Diet & Lifestyle advice

  • Regular health checks are recommended as you get older; talk to your doctor for more information
  • Adopting an antioxidant-rich Mediterranean-style diet, rich in olive oil, vegetables, legumes, seafood and fruit, and including small to moderate quantities of red wine is an enjoyable way to help maintain health as you get older
  • Avoid the consumption of trans fats whenever possible by eliminating takeaway and processed foods from your diet. Choose unrefined polyunsaturated and monounsaturated fats, from fish, nuts, seeds, extra virgin olive oil and avocados
  • Decrease or limit your consumption of Cholesterol and saturated fats from offal, meat and dairy products, instead choosing lean cuts of meat, skim milk, and reduced-fat cheeses and yoghurts
  • Eating plenty of high-fibre low glycaemic index (GI) foods helps to maintain bowel function, healthy Cholesterol levels and blood sugar balance; good sources include psyllium, oats, barley and fibre from legumes and pulses. Avoid high GI carbohydrates such as sugars, wheat products (e.g. bread), and potatoes, which are metabolised quickly, leading to blood sugar fluctuations
  • Exercise both your body and your brain every day. A brisk 30-minute walk or other form of moderate activity helps maintain cardiovascular and mental health and also helps you achieve and maintain a healthy weight.

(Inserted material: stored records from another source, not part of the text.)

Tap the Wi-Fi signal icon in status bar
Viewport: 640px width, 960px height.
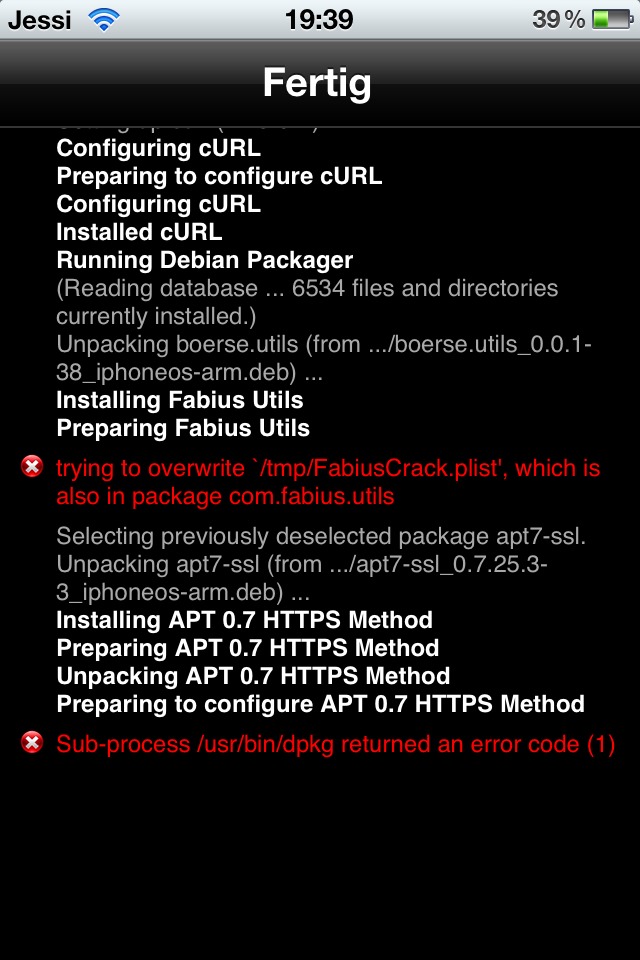pyautogui.click(x=102, y=19)
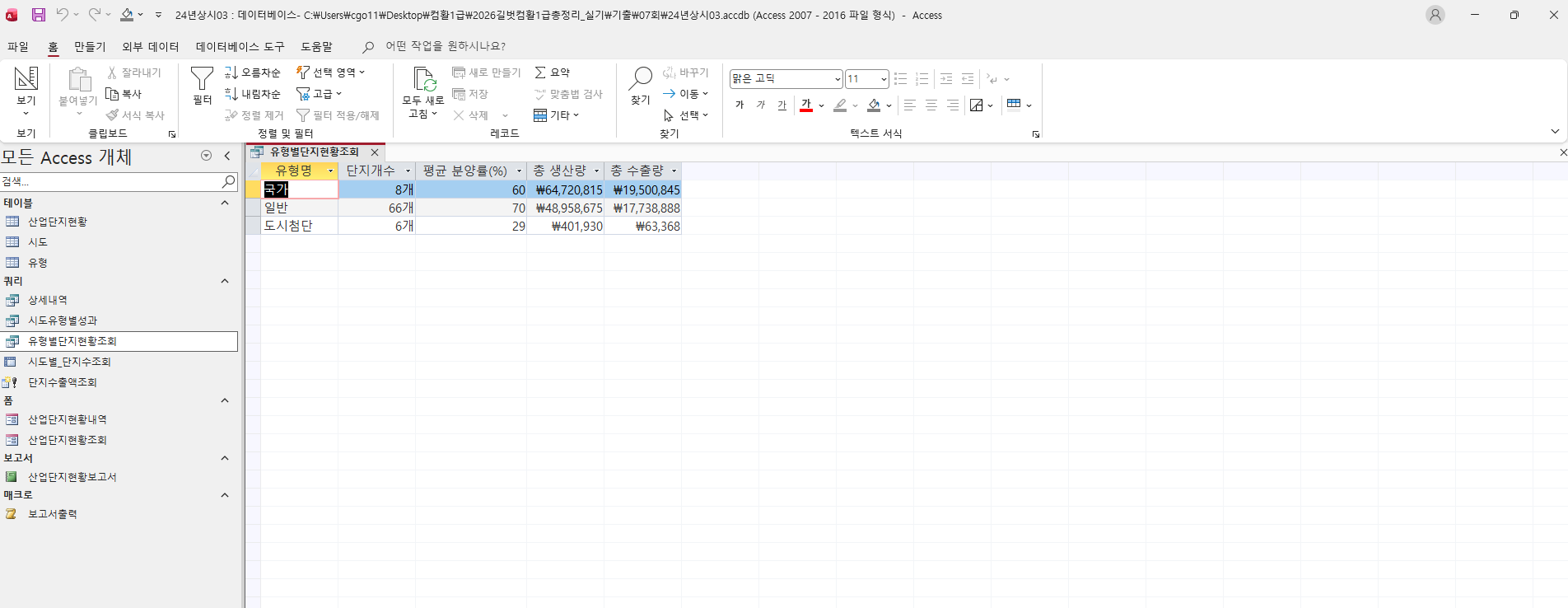The height and width of the screenshot is (608, 1568).
Task: Toggle bold text formatting
Action: (740, 105)
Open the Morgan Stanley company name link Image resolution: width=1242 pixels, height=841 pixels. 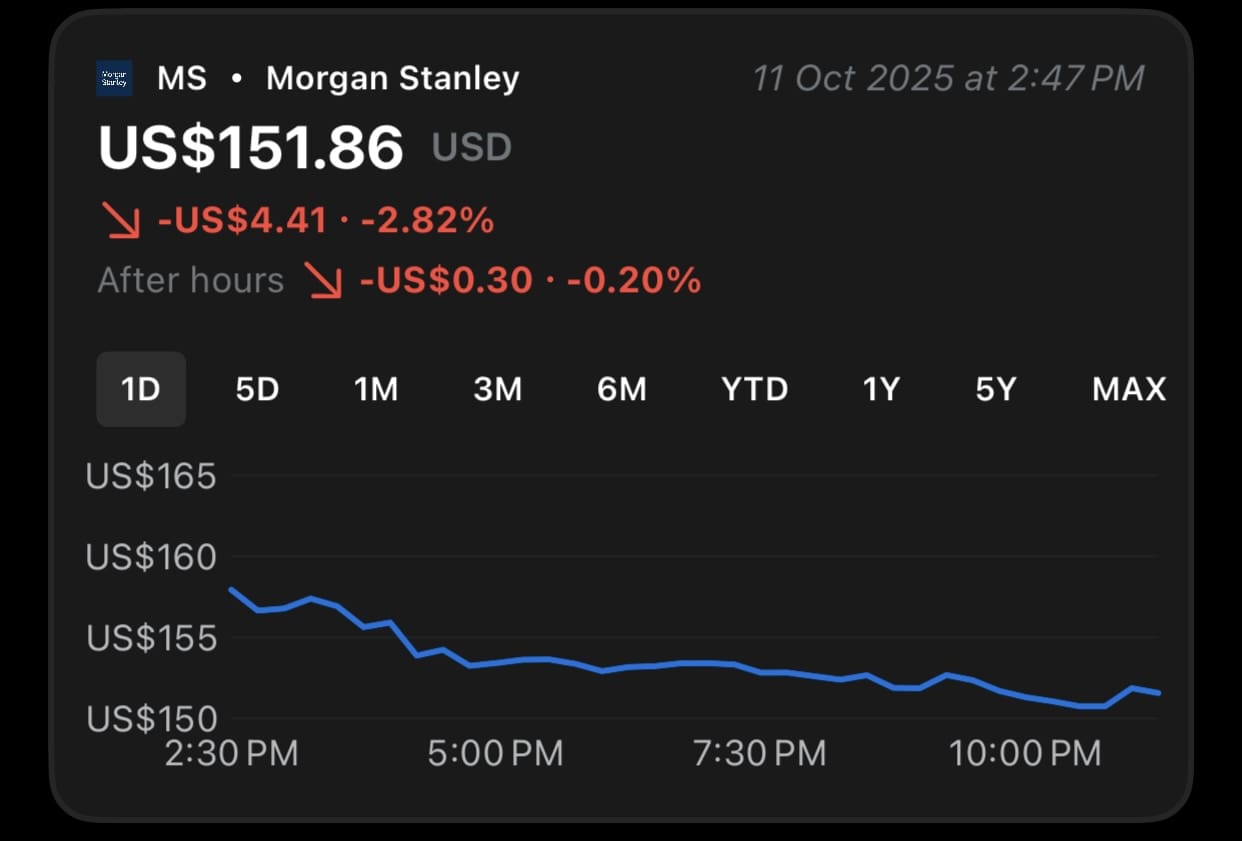(392, 78)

Weight-bearing exercise is particularly important for musculoskeletal health may help to maintain bone density. Similarly, performing mental puzzles or engaging in stimulating conversation on a daily basis can help to maintain memory and cognitive function
  • Don't smoke

If symptoms persist consult your healthcare professional. Information provided is of a general nature and should not replace that of your healthcare professional.